───── PASSAGE ─────

Transformers Flashcards
Transformers were developed to solve the problem of _____
sequence transduction
what is sequence transduction
any task that transforms an input sequence to an output sequence. This includes speech recognition, text-to-speech transformation, etc..
For models to perform sequence transduction it is necessary to have what?
Some sort of memory
RNNs are what
Feed forward networks with the input spread out over time, and as such deal with sequence data, like stock prices
List an example of an RNN vector sequence model
Labeling images. Image is is represented as a vector and the description as a sequence of text
RNN sequence to vector example
Sentiment analysis. Sequence of text (e.g movie review) output is a vector [.90, .10] indicating how good or bad the movie was
Example of RNN sequence to sequence transduction
Language translation
What is the notable characteristic of sequence input?
It has some defined ordering
Downsides of RNNs?
1) they’re slow to train. 2) they don’t deal with long sequences too well
What happens when RNNs process too long of sequences?
The gradients either vanish or explode
What is a consequence of RNNs being too slow to train?
We end up using a truncated version of backprop, and even then that is too slow
LSTM networks replace neurons with what?
An LSTM cell
LSTMs and RNNs relationship to GPUs
Their data must be processed sequentially. Meaning the output of one neuron must be used in the input for the next neuron. This makes it impossible to take advantage of GPUs being designed for parallel computation
Like RNNs, transformers use what architecture?
An encoder decoder architecture
GloVe
An unsupervised learning algorithm for obtaining vector representations for words
Embedding space
Maps a word (e.g “dog”) to a vector e.g [0.22, 0.73, 0.87, 0.17,…]
Why do transformers need the inputs to have positional encoding added to them?
Because unlike other architectures, the transformer doesn’t use recurrence or convolution and instead takes each data point originally as independent from each other [explain this from two different angles]
But on a more logical level this is necessary because orderingmatters in sequences. “The dog ate the cat” has a didferneemt meaning from “the cat ate the dog”. [and presumably knowing the order of dog and cat matters for the output language, because each different output language may order subject and objects differently]
Each element of data in the transformer combines information about other elements via self attention but each element does this on its own independently of what the other elements do
The AIAYN paper’s choice of positional embedding is best understood if you have knowledge of what?
Fourier Analysis
AIAYN
Attention is all you need
Positional embedding requirements
1) Every position should have the same identifier irrespective of the sequence length or what the input is
2) since the position embedding is added to the original vector for a token, and since the value of each dimension in the original vector is bounded, the position embedding should be bounded in the same domain such that positional similarity doesn’t have a much larger effect on the final value than semantic similarity, aka each value in each dimension of the semantic vector should be between 0 and 1
What is the benefit of using sin and cos to construct your positional embedding function as opposed to say using a sigmoid?

─────

> _EXERCISE AIM_
The flashcards give one example application for each of three RNN input and output pairings. List each example with the pairing it illustrates. The records that come after the flashcards have no connection to them.

───── DATASET ROWS ─────

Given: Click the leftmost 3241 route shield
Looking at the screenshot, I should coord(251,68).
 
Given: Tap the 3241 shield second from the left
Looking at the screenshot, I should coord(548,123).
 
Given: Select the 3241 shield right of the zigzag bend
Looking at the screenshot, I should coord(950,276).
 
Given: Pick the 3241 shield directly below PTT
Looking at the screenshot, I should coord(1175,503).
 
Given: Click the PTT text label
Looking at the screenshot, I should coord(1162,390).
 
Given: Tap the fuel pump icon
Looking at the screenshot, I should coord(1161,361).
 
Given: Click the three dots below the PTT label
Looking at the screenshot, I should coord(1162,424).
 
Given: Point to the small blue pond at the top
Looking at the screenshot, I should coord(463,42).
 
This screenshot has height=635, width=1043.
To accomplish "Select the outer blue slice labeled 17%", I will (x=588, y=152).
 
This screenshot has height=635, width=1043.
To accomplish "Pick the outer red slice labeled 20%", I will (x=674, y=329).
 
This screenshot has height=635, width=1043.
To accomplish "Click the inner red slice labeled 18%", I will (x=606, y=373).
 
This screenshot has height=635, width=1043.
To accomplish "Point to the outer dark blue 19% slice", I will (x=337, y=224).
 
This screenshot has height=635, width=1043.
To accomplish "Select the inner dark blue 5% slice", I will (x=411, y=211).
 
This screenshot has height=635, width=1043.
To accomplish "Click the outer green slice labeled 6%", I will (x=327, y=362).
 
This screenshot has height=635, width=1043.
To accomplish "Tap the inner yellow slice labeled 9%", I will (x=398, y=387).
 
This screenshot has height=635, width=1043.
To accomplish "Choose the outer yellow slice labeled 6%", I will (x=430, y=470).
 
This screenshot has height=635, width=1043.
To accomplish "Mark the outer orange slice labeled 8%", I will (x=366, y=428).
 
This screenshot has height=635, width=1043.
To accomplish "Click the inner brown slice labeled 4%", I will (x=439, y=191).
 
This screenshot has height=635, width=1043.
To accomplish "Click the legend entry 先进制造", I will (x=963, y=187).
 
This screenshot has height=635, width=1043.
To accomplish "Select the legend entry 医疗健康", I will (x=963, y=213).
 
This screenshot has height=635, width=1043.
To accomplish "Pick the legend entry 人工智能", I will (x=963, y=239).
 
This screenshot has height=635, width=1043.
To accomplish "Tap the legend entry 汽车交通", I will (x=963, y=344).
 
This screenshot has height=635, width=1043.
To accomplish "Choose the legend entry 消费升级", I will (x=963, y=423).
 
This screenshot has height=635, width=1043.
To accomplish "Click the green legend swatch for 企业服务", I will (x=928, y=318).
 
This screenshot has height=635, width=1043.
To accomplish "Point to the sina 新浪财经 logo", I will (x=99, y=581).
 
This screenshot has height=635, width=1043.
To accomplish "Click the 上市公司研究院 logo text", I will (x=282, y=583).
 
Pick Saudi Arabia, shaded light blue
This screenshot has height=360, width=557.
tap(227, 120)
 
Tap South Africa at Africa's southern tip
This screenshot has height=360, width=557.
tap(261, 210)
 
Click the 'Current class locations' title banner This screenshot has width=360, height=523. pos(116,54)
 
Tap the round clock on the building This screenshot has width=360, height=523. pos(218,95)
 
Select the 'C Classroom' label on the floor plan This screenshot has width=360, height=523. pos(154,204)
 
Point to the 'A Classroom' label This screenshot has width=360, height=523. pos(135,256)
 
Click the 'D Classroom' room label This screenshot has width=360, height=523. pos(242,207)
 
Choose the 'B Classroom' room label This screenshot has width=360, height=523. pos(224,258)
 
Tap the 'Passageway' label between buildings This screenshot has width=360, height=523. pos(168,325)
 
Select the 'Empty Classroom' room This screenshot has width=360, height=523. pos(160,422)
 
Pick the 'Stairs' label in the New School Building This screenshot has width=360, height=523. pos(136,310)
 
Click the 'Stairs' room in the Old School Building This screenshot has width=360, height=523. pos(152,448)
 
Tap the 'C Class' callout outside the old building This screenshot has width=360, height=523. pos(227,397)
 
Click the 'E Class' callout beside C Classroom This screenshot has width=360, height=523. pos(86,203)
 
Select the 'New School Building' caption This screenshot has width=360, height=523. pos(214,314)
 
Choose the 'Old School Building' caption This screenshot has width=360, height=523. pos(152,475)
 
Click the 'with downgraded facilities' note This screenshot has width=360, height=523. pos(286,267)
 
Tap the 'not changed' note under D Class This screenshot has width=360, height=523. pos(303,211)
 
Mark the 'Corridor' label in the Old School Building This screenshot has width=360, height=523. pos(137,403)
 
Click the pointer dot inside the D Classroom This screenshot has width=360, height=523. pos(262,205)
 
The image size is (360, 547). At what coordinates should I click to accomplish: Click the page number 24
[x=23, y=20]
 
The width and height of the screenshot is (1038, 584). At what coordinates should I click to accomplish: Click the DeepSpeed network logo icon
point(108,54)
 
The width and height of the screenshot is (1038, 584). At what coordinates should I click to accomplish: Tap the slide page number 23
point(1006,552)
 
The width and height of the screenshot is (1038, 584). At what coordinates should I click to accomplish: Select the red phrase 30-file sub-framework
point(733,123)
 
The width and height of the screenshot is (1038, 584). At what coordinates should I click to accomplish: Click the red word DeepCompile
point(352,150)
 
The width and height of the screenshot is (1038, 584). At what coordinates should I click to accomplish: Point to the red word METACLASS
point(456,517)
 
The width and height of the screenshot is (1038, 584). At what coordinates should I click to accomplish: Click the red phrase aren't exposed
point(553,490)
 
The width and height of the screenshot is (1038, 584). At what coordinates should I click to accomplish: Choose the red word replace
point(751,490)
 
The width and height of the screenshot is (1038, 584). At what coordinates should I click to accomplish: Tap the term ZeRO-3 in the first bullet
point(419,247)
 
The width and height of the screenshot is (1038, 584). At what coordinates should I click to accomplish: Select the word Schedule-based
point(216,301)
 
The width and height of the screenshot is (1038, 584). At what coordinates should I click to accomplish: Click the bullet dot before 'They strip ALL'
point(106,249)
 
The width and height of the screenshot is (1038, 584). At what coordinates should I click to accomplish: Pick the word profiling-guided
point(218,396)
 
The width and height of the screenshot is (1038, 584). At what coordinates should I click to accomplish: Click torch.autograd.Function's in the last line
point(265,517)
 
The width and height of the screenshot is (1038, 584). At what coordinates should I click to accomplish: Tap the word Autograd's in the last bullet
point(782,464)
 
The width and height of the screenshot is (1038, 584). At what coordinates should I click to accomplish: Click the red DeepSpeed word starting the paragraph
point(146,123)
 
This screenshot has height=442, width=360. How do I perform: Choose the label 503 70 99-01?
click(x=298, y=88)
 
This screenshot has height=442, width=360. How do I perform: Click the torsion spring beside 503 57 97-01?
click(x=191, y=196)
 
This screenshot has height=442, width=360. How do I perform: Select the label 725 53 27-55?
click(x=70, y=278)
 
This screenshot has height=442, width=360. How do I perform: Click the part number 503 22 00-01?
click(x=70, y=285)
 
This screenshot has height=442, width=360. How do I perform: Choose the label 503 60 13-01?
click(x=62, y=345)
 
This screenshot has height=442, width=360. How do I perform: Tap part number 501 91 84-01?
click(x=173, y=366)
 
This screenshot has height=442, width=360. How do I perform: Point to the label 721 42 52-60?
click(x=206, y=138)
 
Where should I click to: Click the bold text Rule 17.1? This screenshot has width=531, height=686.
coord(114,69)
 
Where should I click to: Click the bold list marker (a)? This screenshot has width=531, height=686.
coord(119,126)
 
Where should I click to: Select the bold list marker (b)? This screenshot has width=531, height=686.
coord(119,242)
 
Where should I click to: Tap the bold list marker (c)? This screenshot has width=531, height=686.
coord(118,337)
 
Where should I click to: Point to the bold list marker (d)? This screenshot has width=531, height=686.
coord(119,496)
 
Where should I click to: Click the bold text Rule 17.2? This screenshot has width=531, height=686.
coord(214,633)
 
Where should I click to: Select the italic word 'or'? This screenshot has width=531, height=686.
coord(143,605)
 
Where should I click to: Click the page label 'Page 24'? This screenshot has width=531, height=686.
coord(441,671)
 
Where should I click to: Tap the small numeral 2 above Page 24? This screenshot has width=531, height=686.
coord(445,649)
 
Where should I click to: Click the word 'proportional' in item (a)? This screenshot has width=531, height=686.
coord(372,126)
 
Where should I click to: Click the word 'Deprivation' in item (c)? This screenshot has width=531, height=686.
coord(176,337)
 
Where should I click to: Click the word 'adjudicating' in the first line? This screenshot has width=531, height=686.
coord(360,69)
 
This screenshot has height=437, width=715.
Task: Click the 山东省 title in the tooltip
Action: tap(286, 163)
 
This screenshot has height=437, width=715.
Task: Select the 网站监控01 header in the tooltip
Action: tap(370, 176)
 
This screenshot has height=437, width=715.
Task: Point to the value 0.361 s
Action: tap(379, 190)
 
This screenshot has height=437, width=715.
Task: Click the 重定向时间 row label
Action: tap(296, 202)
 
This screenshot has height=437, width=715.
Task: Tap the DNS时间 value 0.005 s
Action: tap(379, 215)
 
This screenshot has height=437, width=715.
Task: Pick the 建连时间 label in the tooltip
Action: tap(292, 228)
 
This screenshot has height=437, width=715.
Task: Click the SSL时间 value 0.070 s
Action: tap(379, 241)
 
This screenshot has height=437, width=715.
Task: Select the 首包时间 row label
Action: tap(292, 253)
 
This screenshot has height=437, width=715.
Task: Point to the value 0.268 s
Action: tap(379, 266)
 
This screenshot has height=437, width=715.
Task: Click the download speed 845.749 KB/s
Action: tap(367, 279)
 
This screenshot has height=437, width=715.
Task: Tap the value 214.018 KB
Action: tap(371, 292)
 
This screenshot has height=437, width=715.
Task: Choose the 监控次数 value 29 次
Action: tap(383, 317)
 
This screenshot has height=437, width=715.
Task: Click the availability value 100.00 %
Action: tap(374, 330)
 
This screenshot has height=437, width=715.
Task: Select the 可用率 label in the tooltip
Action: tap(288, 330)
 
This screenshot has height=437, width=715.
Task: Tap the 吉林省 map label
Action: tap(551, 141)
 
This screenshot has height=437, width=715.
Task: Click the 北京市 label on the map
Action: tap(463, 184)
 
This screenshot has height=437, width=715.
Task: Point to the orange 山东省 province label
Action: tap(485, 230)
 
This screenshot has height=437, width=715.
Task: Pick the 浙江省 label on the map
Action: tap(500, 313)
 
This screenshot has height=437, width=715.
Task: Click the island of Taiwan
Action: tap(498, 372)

─────

> _EXERCISE OUTPUT_
- Labeling images: vector to sequence
- Sentiment analysis: sequence to vector
- Language translation: sequence to sequence